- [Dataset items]
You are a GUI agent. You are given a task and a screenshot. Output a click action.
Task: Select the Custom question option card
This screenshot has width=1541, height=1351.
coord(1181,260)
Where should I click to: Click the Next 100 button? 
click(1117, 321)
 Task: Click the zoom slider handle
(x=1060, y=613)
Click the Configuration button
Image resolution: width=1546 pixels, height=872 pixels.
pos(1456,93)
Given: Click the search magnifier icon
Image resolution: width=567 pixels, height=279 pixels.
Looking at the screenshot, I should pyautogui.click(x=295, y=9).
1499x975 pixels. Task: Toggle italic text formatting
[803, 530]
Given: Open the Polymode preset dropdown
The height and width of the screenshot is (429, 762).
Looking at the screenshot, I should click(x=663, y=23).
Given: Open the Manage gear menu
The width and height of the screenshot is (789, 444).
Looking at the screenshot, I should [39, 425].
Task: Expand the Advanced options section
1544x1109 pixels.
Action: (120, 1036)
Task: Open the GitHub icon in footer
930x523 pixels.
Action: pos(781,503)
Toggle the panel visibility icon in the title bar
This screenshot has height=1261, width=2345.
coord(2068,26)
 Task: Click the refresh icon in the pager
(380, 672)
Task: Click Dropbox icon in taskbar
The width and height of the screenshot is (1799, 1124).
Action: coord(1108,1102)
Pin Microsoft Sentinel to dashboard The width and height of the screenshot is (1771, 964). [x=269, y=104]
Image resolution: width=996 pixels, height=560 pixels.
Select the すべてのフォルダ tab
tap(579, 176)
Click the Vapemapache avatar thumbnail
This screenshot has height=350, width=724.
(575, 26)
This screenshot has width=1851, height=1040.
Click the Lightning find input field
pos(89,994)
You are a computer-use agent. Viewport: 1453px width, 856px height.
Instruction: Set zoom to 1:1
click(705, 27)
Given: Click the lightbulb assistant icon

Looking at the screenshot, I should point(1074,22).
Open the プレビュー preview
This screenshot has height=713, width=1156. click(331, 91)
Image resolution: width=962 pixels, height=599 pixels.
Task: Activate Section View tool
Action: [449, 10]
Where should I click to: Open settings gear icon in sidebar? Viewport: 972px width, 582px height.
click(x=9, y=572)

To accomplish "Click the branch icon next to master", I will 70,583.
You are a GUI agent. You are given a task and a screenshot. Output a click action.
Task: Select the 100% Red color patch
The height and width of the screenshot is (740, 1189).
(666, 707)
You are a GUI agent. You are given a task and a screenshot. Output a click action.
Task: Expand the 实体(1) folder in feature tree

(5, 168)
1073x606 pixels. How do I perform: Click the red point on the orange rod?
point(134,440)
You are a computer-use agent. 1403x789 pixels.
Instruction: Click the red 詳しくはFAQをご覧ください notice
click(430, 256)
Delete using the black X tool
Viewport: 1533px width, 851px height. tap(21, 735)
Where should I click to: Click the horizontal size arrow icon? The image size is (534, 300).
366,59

- [What the task requires] Type the records again in full, matching them exactly.

- [Response box]
You are a GUI agent. You are given a task and a screenshot. Output a click action.
Task: Select the Custom question option card
This screenshot has width=1541, height=1351.
coord(1181,260)
Where should I click to: Click the Next 100 button? 
click(1117, 321)
 Task: Click the zoom slider handle
(x=1060, y=613)
Click the Configuration button
Image resolution: width=1546 pixels, height=872 pixels.
pos(1456,93)
Given: Click the search magnifier icon
Image resolution: width=567 pixels, height=279 pixels.
Looking at the screenshot, I should pyautogui.click(x=295, y=9).
1499x975 pixels. Task: Toggle italic text formatting
[803, 530]
Given: Open the Polymode preset dropdown
The height and width of the screenshot is (429, 762).
Looking at the screenshot, I should click(x=663, y=23).
Given: Open the Manage gear menu
The width and height of the screenshot is (789, 444).
Looking at the screenshot, I should [39, 425].
Task: Expand the Advanced options section
1544x1109 pixels.
Action: (120, 1036)
Task: Open the GitHub icon in footer
930x523 pixels.
Action: pos(781,503)
Toggle the panel visibility icon in the title bar
This screenshot has height=1261, width=2345.
coord(2068,26)
 Task: Click the refresh icon in the pager
(380, 672)
Task: Click Dropbox icon in taskbar
The width and height of the screenshot is (1799, 1124).
Action: coord(1108,1102)
Pin Microsoft Sentinel to dashboard The width and height of the screenshot is (1771, 964). [x=269, y=104]
Image resolution: width=996 pixels, height=560 pixels.
Select the すべてのフォルダ tab
tap(579, 176)
Click the Vapemapache avatar thumbnail
This screenshot has height=350, width=724.
(575, 26)
This screenshot has width=1851, height=1040.
Click the Lightning find input field
pos(89,994)
You are a computer-use agent. Viewport: 1453px width, 856px height.
Instruction: Set zoom to 1:1
click(705, 27)
Given: Click the lightbulb assistant icon

Looking at the screenshot, I should point(1074,22).
Open the プレビュー preview
This screenshot has height=713, width=1156. click(331, 91)
Image resolution: width=962 pixels, height=599 pixels.
Task: Activate Section View tool
Action: [449, 10]
Where should I click to: Open settings gear icon in sidebar? Viewport: 972px width, 582px height.
click(x=9, y=572)

To accomplish "Click the branch icon next to master", I will 70,583.
You are a GUI agent. You are given a task and a screenshot. Output a click action.
Task: Select the 100% Red color patch
The height and width of the screenshot is (740, 1189).
(666, 707)
You are a GUI agent. You are given a task and a screenshot. Output a click action.
Task: Expand the 实体(1) folder in feature tree

(5, 168)
1073x606 pixels. How do I perform: Click the red point on the orange rod?
point(134,440)
You are a computer-use agent. 1403x789 pixels.
Instruction: Click the red 詳しくはFAQをご覧ください notice
click(430, 256)
Delete using the black X tool
Viewport: 1533px width, 851px height. tap(21, 735)
Where should I click to: Click the horizontal size arrow icon? The image size is (534, 300).
366,59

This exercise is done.